Congolese soil is full of buried treasures. The long civil war, which ravaged the east for most of the decade, was largely financed by minerals like those harvested in hillsides such as Bisie. Congo tin, tantalum and tungsten are used in electronics around the world. Although some of these minerals come from large industrial copper mines in Katanga, southern Congo, and a gold mine in South Kivu, there is not yet a single modern mine in North Kivu. In deep underground artisanal mines that often go beyond 30 meters in eastern Congo, children work to extract minerals essential for the electronics industry. Mineral profits finance the bloodiest conflict since the Second World War. The war lasted nearly 20 years, recently broke out again.

Over the same 20-year period, the concept of corporate social responsibility in the West has evolved. Despite this Samsung, HTC and Apple still cannot guarantee that there will not be illegal child labor in the manufacture of their products, even if there is now an increased focus on the supply chain because the legal framework and the damage of the public opinion on companies because of information which often filter out of doubtful business.

Over the past 15 years, the Democratic Republic of Congo has been a major provider of natural resources for the mobile phone industry. This special relationship has caused untold damage.

An English reporter says, "I have never experienced anything similar to what I saw the first time I entered the mines of Bisie. The armed groups had made a simple grid of sticks, and everyone entering or leaving had to pay them money. About 15 to 25,000 people were trapped in this village made of mud and plastic bags.

It was like entering the front yard of hell. Women who could not go to the mines, offered sexual services to passers-by as if they were selling vegetables. Boys as young as 12 looked at us with layers of dried mud on their still childish cheeks, after a day in the underground to dig precious minerals. The village nevertheless lives under the infusion of products from outside. All that is brought to the village is taxed at the door; a bottle of water costs several dollars, a kilogram of meat costs $ 12. But because it's more expensive to leave, people stay in this slum just to be able to have a meal. "

Mobile phone manufacturers do not directly operate the factories or mines that are essential for the manufacture of their products. Thanks to the trickery of screen companies and intermediaries not always respectable, they can turn a blind eye to practices already denounced by many reports. Bill Gates, Microsoft's largest shareholder, who bought the Nokia mobile phone brand, remains silent when asked about these mines of shame.

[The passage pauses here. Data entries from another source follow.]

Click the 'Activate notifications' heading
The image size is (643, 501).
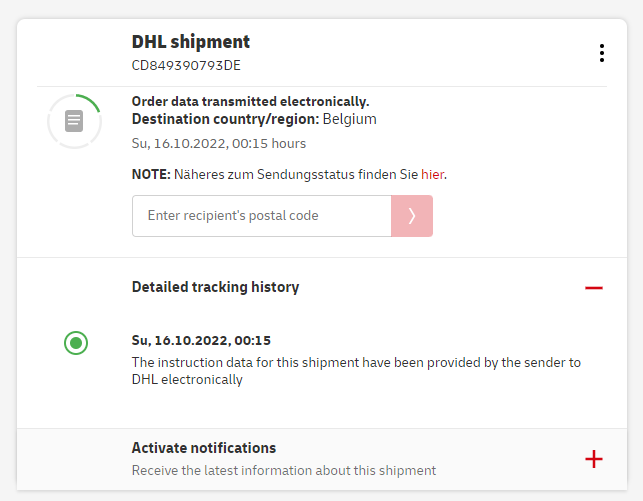[204, 448]
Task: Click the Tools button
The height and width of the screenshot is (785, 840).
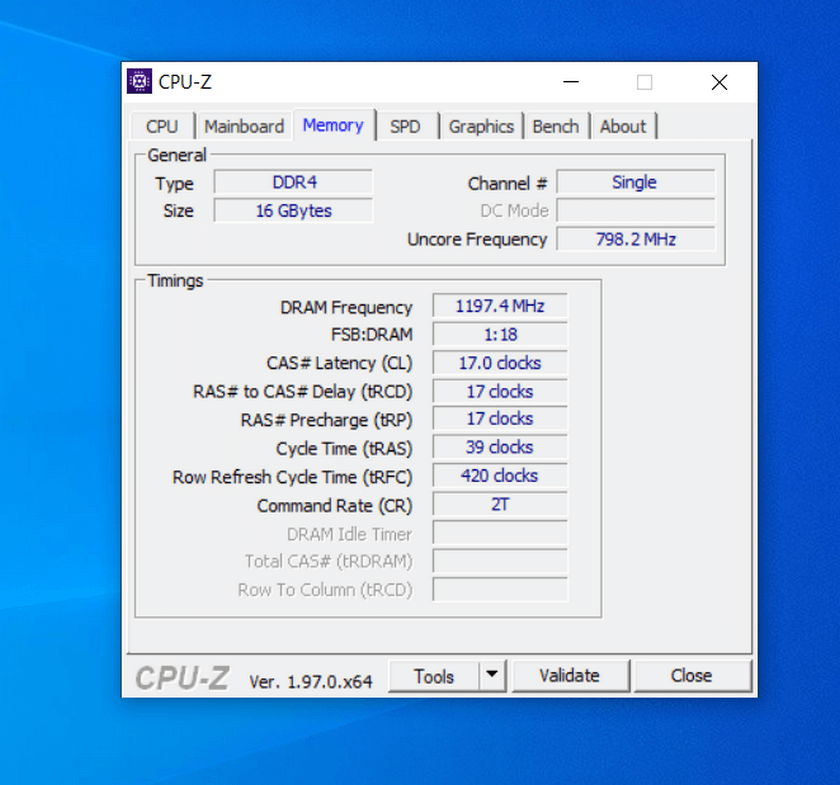Action: 433,677
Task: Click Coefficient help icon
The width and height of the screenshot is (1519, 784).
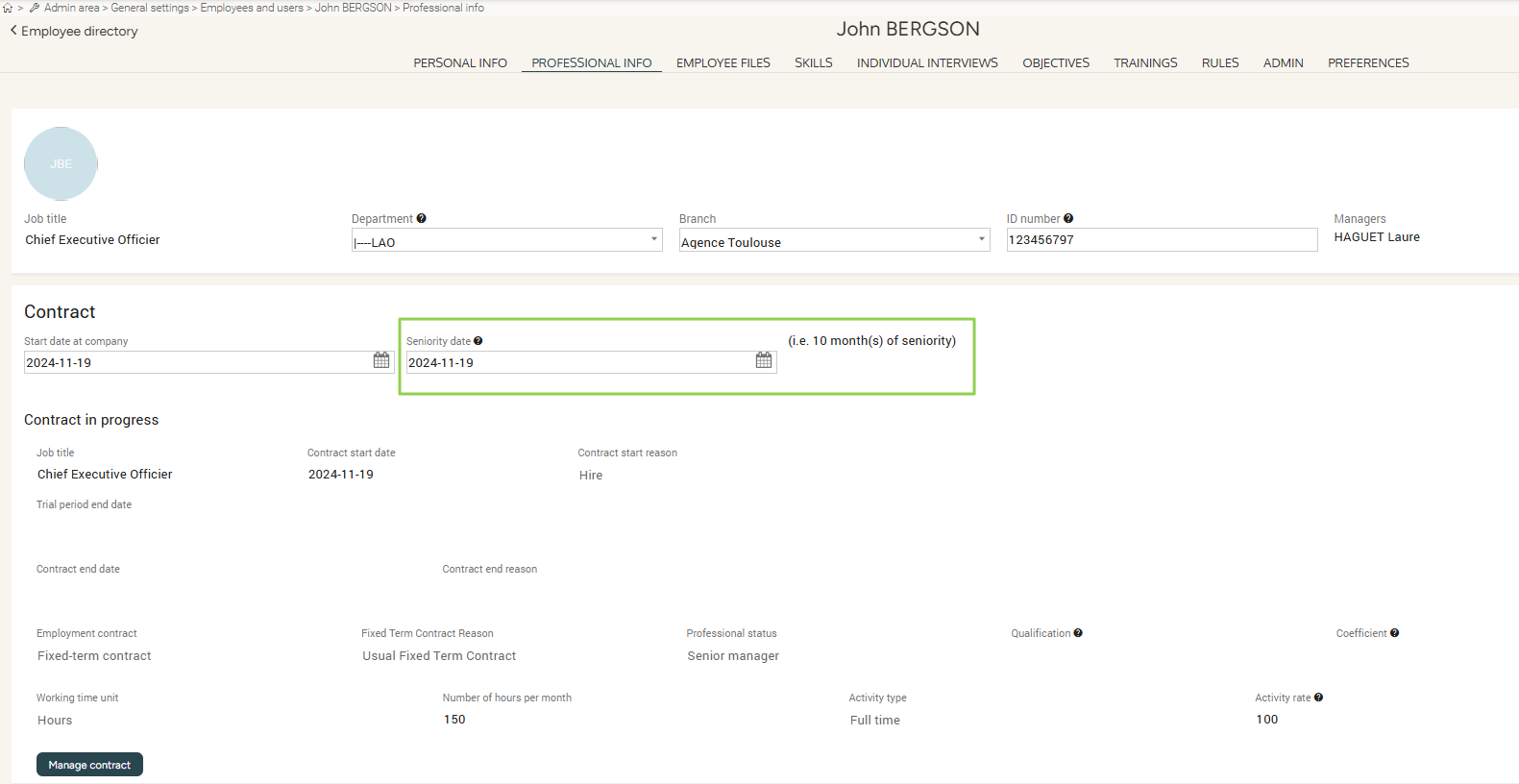Action: (x=1394, y=633)
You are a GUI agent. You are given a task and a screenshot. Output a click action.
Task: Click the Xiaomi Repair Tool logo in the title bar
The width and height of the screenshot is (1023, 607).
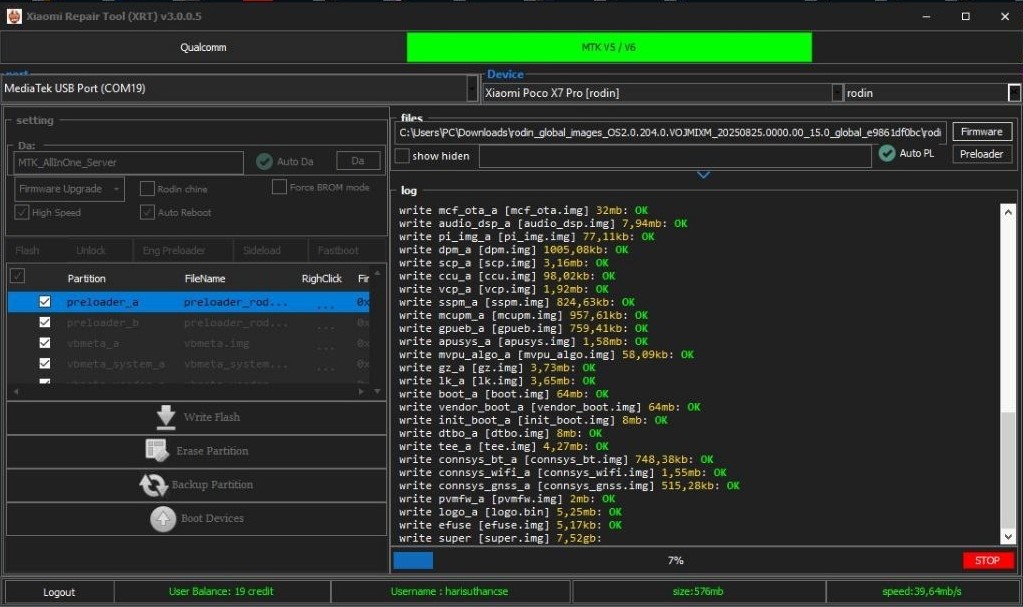pyautogui.click(x=14, y=17)
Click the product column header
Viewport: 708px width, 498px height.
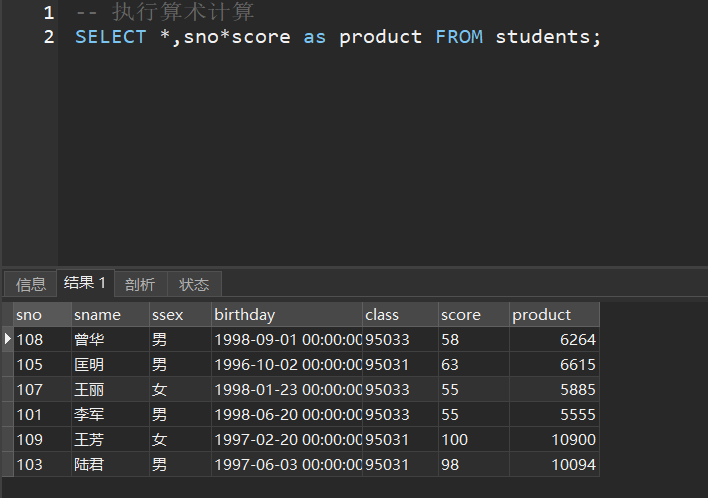pyautogui.click(x=553, y=315)
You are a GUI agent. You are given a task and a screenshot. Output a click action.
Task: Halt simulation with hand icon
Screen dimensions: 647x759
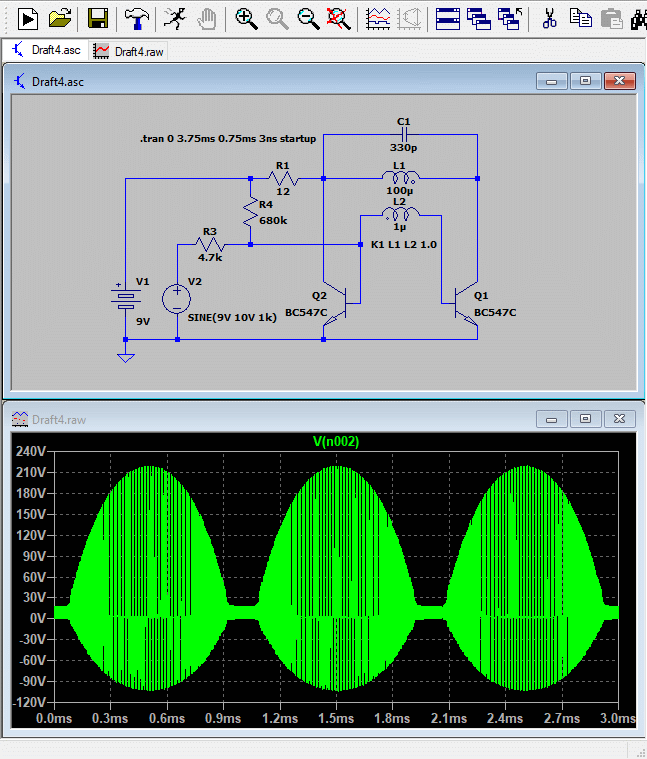click(x=207, y=19)
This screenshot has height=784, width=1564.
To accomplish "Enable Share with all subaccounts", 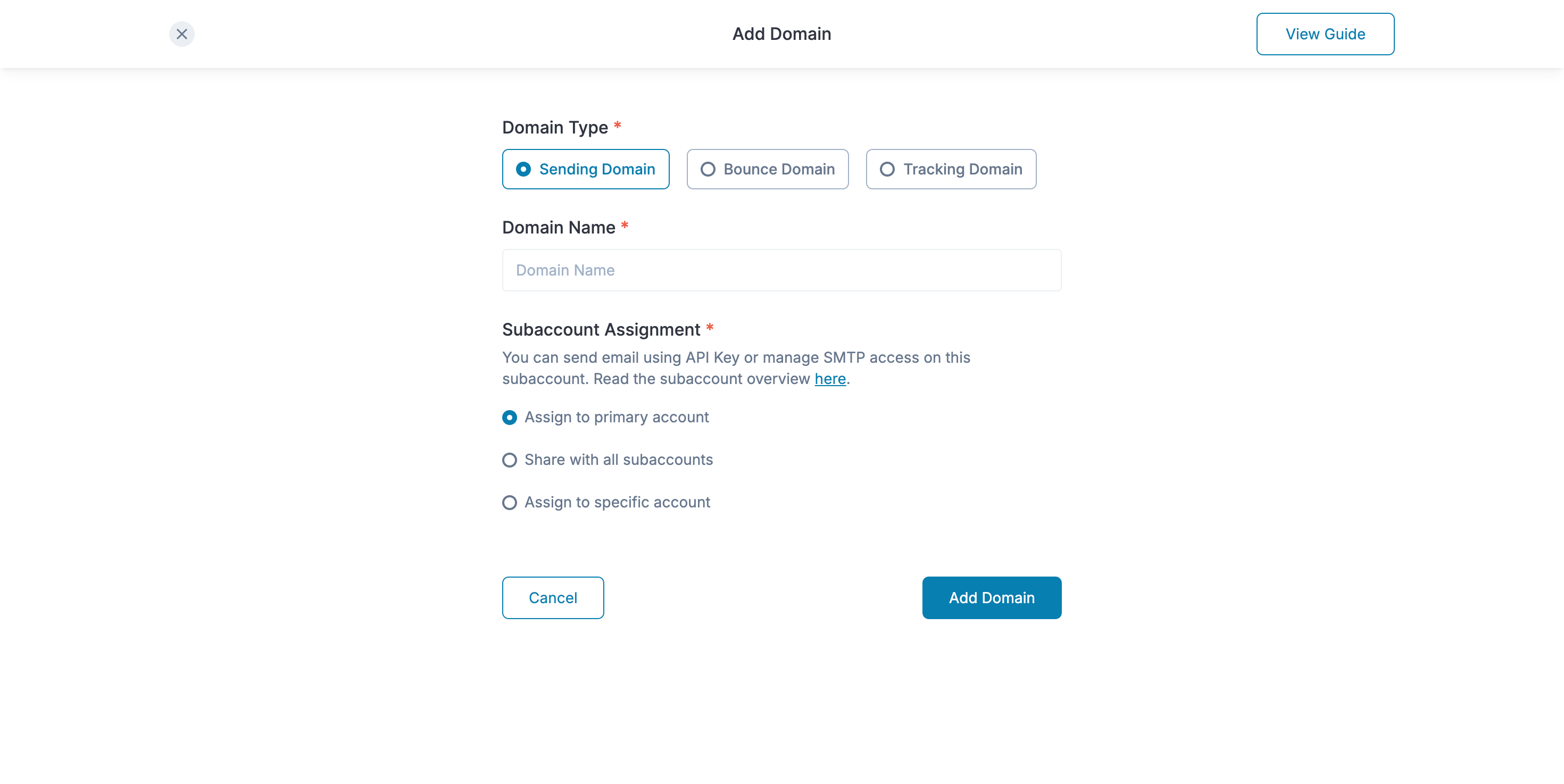I will [510, 460].
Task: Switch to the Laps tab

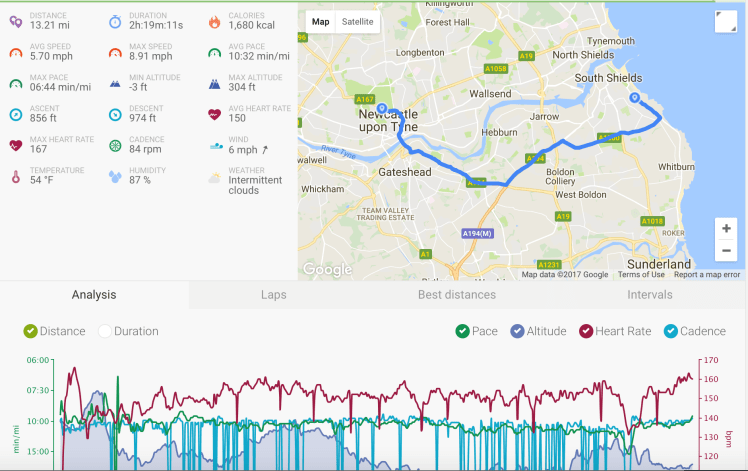Action: 273,295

The billionaire is however much more talkative when it comes to charitable activities in Africa, as the Afro pessimism camouflaged by the famous Western generosity, is much more important, than the thousands of deaths of artisanal mines, and the blatant theft, that the Congo suffers.

In 2007, some 18,000-people lived in Bisié, working on the site with picks and shovels. They produced about 14,000 tons of tin that year, about 5% of world production. To put it on the market, people were carrying concentrated ores on their heads through the jungle to an airstrip where small planes could land to export the cargo. It was a grueling, but lucrative activity for many Congolese. This era began to end in 2011, thanks in part to a US law.

Under the Dodd-Frank Act, a law aimed primarily at tightening banking regulations, companies operating in the United States must be able to show where the minerals used in their products come from. The idea was to prevent the rebels of poor countries from selling gold and diamonds to finance wars. The law has virtually shut down artisanal mining in much of eastern Congo, where neighboring Rwanda, which has since experienced some improvement, is accused of benefiting from the prevailing chaos by financing rebel groups. Like the one who makes the racket of the poor minors in Bisié.

In much of Africa, the exploitation of natural resources has often proved to be a curse. Precious stones and minerals financed rebel armies and maintained conflicts in motion. Governments that can make a lot of money from oil or mineral royalties, instead of promoting widespread growth, by taxing revenues and foreign companies that prefer never to pay a single tax when it is easier to bribe corrupt officials with a tiny fraction of what should be paid to the public treasury, subjugate the people instead of serving it. The ruling class in Central Africa generally spends its energies on making easy money rather than actually governing. However, in eastern Congo, the state has practically collapsed, leaving vast territories without law. Residents have discovered that even a government of poor quality is better than no government at all.

Since the mid-1990s, the Democratic Republic of Congo has been associated with the intoxicating liquidity of the electronics industry. The industry has killed more than 5 million people since. The case of the Congo is particular because of the scandal of its wealth and especially the humanitarian drama that has raged there for more than 20 years. Elsewhere natural resources are no less a curse for developing countries.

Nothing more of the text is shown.